◆ DOCUMENT EXCERPT ◆
---
How to adjust to a new job role (HRF Q1 2016)


Have you landed a new job, been assigned a new role, or been promoted within a given establishment but just do not seem to fit? Are you having a rough ride settling into your new role? Are you giving your new assignment the best shot but are still quite unable to meet targets and achieve as much as your work colleagues? Well, if your answer to any of the above-mentioned questions is in the affirmative, just keep calm; such a seemingly awkward experience is not unique to you. It is the lot of many so do not be too quick to consign yourself to the belief that you are ‘a square peg in a round hole.’ It is quite a natural phenomenon to experience difficulties in a new role, especially, over the course of the first few weeks.

I remember my experience while working with Vodafone Ghana as a Data Entry Specialist. The first two weeks were perhaps the toughest as we were exposed to new concepts and systems. A few of my colleagues caught some of the concepts quite fast but others like me did not, especially, when it came to practising in real work settings. One of our colleagues called it quits after the first few days of training. I must admit, I thought of quitting but hung in there. For a few days, I struggled to adjust and was unable to meet my daily targets. But the situation was soon to change: What eventually became obvious was that the more I practiced, the better I became at what I did.


Worth-noting is the fact that there are simple, yet potent measures you can take that will make your ride much smoother, perhaps, shortening your rough ride season – adjusting to your new role and optimizing your productivity. Below are a few suggestions to aid you in this direction:


Maintain the right attitude. Zig Ziglar, a world-renowned corporate trainer, public speaker and best-selling author, makes a remarkable point in his book, “Over the top,” when he states, “Your attitude, not your aptitude, will determine your altitude.” It is important to note that this quote does not by any stretch of the imagination seek to downplay the value of aptitude. Aptitude is very essential in the corporate world and should never be glossed over. However, aptitude accomplishes far more when it is exerted with the right attitude. The right attitude will compel an employee to work on honing his or her skill-set, competences and aptitude.
---
◆ LISTED RECORDS ◆

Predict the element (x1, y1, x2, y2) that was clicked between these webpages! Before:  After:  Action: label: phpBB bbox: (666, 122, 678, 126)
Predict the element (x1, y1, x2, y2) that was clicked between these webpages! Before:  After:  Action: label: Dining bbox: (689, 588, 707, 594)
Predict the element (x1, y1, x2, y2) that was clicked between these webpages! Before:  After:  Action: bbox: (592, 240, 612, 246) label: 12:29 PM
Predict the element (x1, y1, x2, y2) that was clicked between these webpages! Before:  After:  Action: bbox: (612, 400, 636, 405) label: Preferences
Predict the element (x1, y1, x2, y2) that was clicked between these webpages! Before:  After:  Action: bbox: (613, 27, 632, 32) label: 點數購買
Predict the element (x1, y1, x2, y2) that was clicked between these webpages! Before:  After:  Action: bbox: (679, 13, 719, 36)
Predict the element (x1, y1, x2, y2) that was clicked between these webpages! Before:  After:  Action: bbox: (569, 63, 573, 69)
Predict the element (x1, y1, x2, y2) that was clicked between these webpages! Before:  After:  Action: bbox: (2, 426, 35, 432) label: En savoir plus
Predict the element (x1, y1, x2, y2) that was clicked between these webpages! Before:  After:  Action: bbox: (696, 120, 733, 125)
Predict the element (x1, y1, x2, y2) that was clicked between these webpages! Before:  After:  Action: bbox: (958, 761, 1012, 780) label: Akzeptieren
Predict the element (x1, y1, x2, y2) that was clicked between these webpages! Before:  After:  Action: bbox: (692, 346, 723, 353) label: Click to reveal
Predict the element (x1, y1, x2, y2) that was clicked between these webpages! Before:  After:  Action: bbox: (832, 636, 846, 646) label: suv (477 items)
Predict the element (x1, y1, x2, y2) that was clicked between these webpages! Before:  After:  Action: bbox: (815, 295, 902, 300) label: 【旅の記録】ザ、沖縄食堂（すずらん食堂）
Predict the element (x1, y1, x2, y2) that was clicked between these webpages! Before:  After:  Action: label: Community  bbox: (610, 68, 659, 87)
---
◆ WHAT IS ASKED ◆
1. Please switch "clicked" to "selected" in the records from the line with "120, 733, 125)" to the line with "780) label: Akzeptieren", and return only those lines.
2. Pick up the article on adjusting to a new job role from the point where it stops.
The records are unrelated to the article on adjusting to a new job role.

◆ SOLVED PROBLEMS ◆
1.
Predict the element (x1, y1, x2, y2) that was selected between these webpages! Before:  After:  Action: bbox: (696, 120, 733, 125)
Predict the element (x1, y1, x2, y2) that was selected between these webpages! Before:  After:  Action: bbox: (958, 761, 1012, 780) label: Akzeptieren

2.
Approach your new job with the right attitude and stick with it. An attitude that says, “You are capable,” will challenge you but that notwithstanding, it is what will eventually win the day, for in the heat of the pressure, you will maintain a positive outlook and will be willing to do whatever it takes to excel at your new role or job.


Commit yourself to continuous learning. It was Brian Tracy, a top sales trainer and prolific author, who once noted: “You can learn anything you need to learn to achieve any goal you can set for yourself; there are no limits.” In this age of phenomenal technological advancement, valuable information is just a click of a button away. Vast amounts of relevant information may be accessed on the internet. Worthy of note is the fact that these volumes of information are not limited to e-reading materials; there are huge collections of audio and audio-visual tutorials on the internet. Some can be accessed for free and others for a fee. Make the most of these great learning opportunities; invest in these materials to increase your knowledge base and to hone your skills for optimal performance in your new role or job. Be a reader and researcher by choice. Learn as much as you can from your superiors and also your colleagues; feel free to ask questions where you need some clarification or tutelage. Be observant and pay attention to details. These are all valuable learning opportunities; latch on to them while you can.


Keep practicing. We are accustomed to the adage, “Practice makes perfect.” Some have also introduced a newer version which states, “Perfect practice makes perfect.” However, one may choose to state that the value of practice cannot be over-emphasized. A routine eventually becomes habitual. The more one does a thing, the better that individual becomes at executing that task; significant progress is made and you adjust safely into your new role.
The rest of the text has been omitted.